In my book, though I’m a man and therefore my opinion is invalid, she is. Johnson could have taken the easy road by sticking with her job at Planned Parenthood and keeping quiet. Sarah Kliff would evidently have approved. But Johnson made the difficult choice to speak out against Planned Parenthood’s treatment of women, and to speak up for the unborn, about half of whom would be the women of the future were they given the chance to live.
What Wendy Davis and her supporters did Tuesday night was not only not heroic, it was dangerous. Setting the particular legislation aside, the legislative process is there to protect us all from each other. It channels our energies, our anger both righteous and not, into a peaceful process by which we make choices and govern ourselves. No one always gets everything they want, but in theory at least, everyone has a fair shot to be heard. The system isn’t perfect but it has served us pretty well for quite a while now. Disrupting that process rips the social contract. It mocks the rule of law. It may unleash lawlessness that can get out of control. No one, least of all the president of the United States, should encourage such action or call it “something special.”
Obama and Davis and their supporters are aborting the very system by which voters have entrusted them with power. Unchecked, the consequences of disrupting that process can be dire.
Not only are Davis and her supporters not heroic, they are rank hypocrites.

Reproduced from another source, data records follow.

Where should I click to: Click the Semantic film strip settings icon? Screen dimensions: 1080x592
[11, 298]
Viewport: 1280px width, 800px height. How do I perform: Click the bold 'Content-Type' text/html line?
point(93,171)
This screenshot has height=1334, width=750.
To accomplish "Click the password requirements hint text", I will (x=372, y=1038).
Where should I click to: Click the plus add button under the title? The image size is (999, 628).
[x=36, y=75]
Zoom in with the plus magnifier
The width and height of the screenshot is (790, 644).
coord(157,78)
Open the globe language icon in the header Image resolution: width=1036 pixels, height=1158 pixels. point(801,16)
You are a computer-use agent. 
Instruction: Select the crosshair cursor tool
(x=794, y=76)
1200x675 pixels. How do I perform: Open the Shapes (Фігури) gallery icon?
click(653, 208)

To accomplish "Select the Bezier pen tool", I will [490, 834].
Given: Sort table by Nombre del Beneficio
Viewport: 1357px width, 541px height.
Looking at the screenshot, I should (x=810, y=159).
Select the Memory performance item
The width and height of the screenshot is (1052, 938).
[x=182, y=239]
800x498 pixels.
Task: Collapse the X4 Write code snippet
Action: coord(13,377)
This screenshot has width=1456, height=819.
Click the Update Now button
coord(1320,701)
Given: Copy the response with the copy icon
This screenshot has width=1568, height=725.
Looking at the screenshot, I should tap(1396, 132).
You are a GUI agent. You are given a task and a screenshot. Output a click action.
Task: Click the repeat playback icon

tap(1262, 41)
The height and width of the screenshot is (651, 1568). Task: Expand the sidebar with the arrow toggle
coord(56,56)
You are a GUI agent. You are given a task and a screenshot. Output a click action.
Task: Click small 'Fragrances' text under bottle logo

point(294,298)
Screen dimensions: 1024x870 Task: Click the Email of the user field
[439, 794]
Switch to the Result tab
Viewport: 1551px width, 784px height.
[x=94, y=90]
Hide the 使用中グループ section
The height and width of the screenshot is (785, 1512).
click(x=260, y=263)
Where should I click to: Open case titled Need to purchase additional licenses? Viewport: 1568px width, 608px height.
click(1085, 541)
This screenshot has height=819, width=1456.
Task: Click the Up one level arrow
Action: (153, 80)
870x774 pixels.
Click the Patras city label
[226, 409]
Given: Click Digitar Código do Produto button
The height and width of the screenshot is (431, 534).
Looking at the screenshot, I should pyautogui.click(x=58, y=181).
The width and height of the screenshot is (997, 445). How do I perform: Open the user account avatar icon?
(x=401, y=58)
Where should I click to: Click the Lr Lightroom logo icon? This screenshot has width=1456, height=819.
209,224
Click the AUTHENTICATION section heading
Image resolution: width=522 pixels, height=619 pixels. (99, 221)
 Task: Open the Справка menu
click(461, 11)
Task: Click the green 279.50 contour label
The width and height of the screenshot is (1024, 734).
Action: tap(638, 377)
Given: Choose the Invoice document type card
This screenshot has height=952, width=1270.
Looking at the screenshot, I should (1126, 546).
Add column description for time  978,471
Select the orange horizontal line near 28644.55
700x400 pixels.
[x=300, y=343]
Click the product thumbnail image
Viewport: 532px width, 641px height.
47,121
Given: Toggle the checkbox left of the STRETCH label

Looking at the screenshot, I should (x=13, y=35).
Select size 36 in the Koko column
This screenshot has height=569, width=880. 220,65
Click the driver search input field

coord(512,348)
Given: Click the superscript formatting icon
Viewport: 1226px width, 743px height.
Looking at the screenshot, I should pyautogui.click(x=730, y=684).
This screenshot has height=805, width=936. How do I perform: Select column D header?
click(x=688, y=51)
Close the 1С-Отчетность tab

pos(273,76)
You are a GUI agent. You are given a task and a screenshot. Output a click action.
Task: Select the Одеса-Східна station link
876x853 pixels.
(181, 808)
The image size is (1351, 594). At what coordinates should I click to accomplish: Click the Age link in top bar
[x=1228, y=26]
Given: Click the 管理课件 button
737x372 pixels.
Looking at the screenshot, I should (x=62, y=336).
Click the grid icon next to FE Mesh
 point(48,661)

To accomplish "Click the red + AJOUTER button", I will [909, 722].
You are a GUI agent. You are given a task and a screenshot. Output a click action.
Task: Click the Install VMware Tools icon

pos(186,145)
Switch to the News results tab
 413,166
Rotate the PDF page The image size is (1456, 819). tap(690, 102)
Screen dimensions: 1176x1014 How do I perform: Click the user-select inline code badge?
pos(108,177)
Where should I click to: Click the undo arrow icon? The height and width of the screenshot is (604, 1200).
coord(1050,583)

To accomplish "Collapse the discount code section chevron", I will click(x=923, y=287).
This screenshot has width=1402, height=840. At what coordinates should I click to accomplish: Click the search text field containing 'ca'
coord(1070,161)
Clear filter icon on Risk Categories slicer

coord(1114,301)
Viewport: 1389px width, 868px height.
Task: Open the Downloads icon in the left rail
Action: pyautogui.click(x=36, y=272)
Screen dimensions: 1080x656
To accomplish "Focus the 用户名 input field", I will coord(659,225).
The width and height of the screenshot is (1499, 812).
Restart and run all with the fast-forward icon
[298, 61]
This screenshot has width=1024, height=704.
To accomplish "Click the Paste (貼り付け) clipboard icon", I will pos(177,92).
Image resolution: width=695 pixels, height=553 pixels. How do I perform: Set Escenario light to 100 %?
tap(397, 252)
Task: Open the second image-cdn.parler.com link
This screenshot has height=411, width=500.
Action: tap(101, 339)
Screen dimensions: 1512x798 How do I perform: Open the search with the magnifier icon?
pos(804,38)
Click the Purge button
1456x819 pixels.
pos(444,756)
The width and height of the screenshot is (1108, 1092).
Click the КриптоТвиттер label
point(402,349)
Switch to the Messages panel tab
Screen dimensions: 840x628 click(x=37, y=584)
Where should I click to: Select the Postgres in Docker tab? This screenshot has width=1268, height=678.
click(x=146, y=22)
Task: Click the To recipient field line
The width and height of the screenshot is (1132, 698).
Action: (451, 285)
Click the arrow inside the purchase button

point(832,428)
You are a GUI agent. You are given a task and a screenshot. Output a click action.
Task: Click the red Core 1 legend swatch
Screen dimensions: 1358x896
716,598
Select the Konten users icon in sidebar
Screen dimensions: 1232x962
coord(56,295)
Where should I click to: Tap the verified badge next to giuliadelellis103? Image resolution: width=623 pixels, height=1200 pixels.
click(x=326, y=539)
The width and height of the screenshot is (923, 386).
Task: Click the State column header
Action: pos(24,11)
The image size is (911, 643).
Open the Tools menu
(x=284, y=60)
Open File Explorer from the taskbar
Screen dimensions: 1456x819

Those who support late-term abortion and Planned Parenthood on this bill are usually among the first to criticize big corporations and to call for more government regulation of them. Yet when it comes to Planned Parenthood, a nationwide billion-dollar corporation, the only acceptable regulation is practically no regulation. Under current regulations and in the absence of Senate Bill 5, Planned Parenthood is allowed to do things that would get dentists thrown out of medicine. Corporations are evil, except for the largest abortion-providing corporation in America, a corporation that has been exposed time and again by the courageous Lila Rose (a woman, by the way) as abusive, dishonest, and lawless. Among the things that Planned Parenthood systematically lies about are breast cancer screenings and abortion revenue. Planned Parenthood claims that without its clinics, many women would not have access to breast cancer screenings. Problem: Planned Parenthood does not offer breast cancer screenings. Planned Parenthood routinely tells Americans that only about 3% of its revenue comes from abortions. The real figure is above 30% and may be as high as 51%.
Why? Why is it “heroic” to champion them?
Why are the powerful Wendy Davis and the powerful Planned Parenthood heroes, but women who stand up to them are not?